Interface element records
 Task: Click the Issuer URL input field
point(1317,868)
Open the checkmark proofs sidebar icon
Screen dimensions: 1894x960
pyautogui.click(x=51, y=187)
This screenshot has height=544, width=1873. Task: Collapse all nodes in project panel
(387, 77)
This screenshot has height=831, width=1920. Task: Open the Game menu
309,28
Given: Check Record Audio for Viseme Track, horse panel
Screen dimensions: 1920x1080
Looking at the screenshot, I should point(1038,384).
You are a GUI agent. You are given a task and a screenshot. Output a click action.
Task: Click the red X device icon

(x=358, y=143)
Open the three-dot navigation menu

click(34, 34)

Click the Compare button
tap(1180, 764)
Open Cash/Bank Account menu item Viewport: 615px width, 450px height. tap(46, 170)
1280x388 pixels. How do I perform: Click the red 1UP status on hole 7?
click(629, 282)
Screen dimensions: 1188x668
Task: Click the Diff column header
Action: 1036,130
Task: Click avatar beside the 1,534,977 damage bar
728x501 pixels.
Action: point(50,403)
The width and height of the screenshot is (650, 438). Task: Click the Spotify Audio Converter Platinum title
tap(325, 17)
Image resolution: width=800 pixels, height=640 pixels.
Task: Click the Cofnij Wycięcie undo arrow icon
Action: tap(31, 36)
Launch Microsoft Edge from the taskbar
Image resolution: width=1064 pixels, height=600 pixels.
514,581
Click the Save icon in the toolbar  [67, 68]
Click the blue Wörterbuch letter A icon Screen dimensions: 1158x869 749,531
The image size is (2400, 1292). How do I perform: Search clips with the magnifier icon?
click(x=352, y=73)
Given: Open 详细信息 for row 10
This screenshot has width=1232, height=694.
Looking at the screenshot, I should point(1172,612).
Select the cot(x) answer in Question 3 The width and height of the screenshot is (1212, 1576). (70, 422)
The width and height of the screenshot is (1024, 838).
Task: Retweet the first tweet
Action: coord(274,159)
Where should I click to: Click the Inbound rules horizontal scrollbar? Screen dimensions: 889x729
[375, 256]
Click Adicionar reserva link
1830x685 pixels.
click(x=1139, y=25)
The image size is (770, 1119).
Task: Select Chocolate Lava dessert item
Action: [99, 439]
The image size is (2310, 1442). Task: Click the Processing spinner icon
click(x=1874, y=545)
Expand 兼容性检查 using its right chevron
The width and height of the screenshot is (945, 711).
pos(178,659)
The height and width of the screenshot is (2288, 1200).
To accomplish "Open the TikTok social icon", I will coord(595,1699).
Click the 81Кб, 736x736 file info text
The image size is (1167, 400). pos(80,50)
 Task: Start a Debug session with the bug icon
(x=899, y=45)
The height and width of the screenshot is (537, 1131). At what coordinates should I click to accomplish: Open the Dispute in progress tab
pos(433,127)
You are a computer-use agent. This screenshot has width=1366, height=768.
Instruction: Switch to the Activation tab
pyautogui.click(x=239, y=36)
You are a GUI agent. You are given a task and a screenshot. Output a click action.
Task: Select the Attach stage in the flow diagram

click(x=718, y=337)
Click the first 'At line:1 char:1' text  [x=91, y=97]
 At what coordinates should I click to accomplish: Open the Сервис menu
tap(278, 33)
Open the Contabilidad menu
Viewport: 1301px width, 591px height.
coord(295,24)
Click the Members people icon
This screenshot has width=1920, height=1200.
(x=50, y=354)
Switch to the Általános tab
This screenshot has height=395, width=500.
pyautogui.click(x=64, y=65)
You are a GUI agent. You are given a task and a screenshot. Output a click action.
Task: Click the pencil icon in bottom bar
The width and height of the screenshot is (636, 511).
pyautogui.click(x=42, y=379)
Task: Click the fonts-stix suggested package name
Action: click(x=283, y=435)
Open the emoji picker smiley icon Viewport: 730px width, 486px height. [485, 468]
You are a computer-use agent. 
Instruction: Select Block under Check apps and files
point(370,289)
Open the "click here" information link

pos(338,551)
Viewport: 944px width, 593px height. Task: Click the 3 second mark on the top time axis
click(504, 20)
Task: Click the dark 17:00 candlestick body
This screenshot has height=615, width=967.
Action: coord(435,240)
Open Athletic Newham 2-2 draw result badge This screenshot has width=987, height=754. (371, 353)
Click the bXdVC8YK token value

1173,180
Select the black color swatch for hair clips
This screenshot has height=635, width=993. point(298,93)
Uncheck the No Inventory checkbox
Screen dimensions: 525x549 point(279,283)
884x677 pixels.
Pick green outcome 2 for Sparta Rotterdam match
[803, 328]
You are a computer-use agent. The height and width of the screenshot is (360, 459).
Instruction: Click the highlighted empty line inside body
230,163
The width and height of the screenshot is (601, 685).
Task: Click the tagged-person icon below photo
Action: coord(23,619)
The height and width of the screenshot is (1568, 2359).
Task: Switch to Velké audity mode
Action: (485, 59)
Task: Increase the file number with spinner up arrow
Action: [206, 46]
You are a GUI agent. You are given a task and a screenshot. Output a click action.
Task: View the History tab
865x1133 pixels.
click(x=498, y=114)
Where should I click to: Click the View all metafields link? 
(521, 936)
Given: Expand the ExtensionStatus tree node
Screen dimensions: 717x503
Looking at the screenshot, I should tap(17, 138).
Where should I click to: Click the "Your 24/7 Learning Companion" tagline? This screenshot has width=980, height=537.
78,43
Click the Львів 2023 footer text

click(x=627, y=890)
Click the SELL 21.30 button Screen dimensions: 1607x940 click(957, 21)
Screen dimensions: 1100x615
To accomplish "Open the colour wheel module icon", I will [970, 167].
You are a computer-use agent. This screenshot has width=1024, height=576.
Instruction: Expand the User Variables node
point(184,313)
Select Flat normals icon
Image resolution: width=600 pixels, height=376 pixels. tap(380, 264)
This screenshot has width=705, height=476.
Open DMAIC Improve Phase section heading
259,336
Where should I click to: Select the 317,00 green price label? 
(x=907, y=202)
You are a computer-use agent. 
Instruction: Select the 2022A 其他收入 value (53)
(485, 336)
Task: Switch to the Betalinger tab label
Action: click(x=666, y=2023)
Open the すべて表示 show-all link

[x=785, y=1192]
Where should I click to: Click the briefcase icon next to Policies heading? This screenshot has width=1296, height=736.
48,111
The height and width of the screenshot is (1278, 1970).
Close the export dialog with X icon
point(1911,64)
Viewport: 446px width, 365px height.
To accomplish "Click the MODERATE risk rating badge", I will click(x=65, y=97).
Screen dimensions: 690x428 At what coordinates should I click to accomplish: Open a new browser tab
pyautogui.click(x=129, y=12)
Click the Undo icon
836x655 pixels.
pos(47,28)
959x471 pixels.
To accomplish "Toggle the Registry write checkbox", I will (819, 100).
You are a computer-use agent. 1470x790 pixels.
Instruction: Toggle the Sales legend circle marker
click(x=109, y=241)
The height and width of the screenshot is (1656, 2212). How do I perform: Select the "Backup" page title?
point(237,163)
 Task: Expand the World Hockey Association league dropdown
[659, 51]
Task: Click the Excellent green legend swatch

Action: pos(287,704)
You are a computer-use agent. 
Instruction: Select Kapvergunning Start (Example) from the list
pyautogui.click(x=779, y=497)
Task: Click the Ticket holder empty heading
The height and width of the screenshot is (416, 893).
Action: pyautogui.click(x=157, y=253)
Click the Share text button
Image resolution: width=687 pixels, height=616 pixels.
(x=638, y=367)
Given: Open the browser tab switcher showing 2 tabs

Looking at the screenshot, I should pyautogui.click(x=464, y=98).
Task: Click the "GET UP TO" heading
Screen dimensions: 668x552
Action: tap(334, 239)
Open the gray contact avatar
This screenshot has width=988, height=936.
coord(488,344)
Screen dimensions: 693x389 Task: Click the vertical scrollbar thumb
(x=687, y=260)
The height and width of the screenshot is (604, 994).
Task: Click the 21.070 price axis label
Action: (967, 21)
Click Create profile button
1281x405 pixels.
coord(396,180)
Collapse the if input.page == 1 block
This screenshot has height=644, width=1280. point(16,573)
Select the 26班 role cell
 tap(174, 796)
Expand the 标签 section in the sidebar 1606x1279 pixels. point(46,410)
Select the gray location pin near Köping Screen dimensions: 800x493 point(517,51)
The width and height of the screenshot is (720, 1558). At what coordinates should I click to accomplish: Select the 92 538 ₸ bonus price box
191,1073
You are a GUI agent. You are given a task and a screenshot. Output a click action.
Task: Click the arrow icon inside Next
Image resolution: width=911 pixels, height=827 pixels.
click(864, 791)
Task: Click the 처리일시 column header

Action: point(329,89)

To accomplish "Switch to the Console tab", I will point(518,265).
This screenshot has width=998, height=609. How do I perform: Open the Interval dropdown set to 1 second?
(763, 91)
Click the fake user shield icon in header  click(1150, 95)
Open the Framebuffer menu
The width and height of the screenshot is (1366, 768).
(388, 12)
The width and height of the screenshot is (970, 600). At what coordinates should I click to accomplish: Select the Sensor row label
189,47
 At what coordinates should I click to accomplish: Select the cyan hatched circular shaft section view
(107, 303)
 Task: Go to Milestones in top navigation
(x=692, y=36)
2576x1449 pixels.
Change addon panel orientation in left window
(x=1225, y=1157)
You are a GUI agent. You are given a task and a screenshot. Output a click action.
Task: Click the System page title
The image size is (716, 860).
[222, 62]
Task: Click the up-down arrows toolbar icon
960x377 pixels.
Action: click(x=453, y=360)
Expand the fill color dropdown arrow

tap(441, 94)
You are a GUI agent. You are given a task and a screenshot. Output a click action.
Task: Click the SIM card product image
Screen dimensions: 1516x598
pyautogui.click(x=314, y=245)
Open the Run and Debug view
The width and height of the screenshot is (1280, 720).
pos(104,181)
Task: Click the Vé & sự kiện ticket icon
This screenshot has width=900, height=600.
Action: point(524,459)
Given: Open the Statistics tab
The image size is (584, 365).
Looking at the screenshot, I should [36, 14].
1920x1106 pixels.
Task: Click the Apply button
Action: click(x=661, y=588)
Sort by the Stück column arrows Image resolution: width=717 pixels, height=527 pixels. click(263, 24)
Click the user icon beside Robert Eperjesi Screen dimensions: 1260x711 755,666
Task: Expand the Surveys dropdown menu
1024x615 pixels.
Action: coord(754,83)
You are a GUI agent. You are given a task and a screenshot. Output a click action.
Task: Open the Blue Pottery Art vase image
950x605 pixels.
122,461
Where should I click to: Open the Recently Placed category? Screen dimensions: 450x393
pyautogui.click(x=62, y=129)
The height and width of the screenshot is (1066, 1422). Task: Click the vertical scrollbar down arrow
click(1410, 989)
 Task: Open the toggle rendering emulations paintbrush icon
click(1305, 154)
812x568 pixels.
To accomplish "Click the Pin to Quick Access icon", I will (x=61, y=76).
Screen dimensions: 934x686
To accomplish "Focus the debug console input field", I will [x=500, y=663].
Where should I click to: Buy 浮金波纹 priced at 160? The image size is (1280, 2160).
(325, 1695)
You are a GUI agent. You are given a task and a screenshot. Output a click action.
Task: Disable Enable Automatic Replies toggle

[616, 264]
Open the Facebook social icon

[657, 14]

* **WHAT YOU HAVE TO DO**: Rewrite everything from "Open Cash/Bank Account" down to "The image size is (1167, 400). pos(80,50)", replacing "magnifier" with "magnifying glass" and leaving every other part unchanged.

* **EXERCISE SOLUTION**:
Open Cash/Bank Account menu item Viewport: 615px width, 450px height. tap(46, 170)
1280x388 pixels. How do I perform: Click the red 1UP status on hole 7?
click(629, 282)
Screen dimensions: 1188x668
Task: Click the Diff column header
Action: 1036,130
Task: Click avatar beside the 1,534,977 damage bar
728x501 pixels.
Action: point(50,403)
The width and height of the screenshot is (650, 438). Task: Click the Spotify Audio Converter Platinum title
tap(325, 17)
Image resolution: width=800 pixels, height=640 pixels.
Task: Click the Cofnij Wycięcie undo arrow icon
Action: tap(31, 36)
Launch Microsoft Edge from the taskbar
Image resolution: width=1064 pixels, height=600 pixels.
514,581
Click the Save icon in the toolbar  [67, 68]
Click the blue Wörterbuch letter A icon Screen dimensions: 1158x869 749,531
The image size is (2400, 1292). How do I perform: Search clips with the magnifying glass icon?
click(x=352, y=73)
Given: Open 详细信息 for row 10
This screenshot has width=1232, height=694.
Looking at the screenshot, I should point(1172,612).
Select the cot(x) answer in Question 3 The width and height of the screenshot is (1212, 1576). (70, 422)
The width and height of the screenshot is (1024, 838).
Task: Retweet the first tweet
Action: coord(274,159)
Where should I click to: Click the Inbound rules horizontal scrollbar? Screen dimensions: 889x729
[375, 256]
Click Adicionar reserva link
1830x685 pixels.
click(x=1139, y=25)
The image size is (770, 1119).
Task: Select Chocolate Lava dessert item
Action: [99, 439]
The image size is (2310, 1442). Task: Click the Processing spinner icon
click(x=1874, y=545)
Expand 兼容性检查 using its right chevron
The width and height of the screenshot is (945, 711).
pos(178,659)
The height and width of the screenshot is (2288, 1200).
To accomplish "Open the TikTok social icon", I will coord(595,1699).
Click the 81Кб, 736x736 file info text
The image size is (1167, 400). pos(80,50)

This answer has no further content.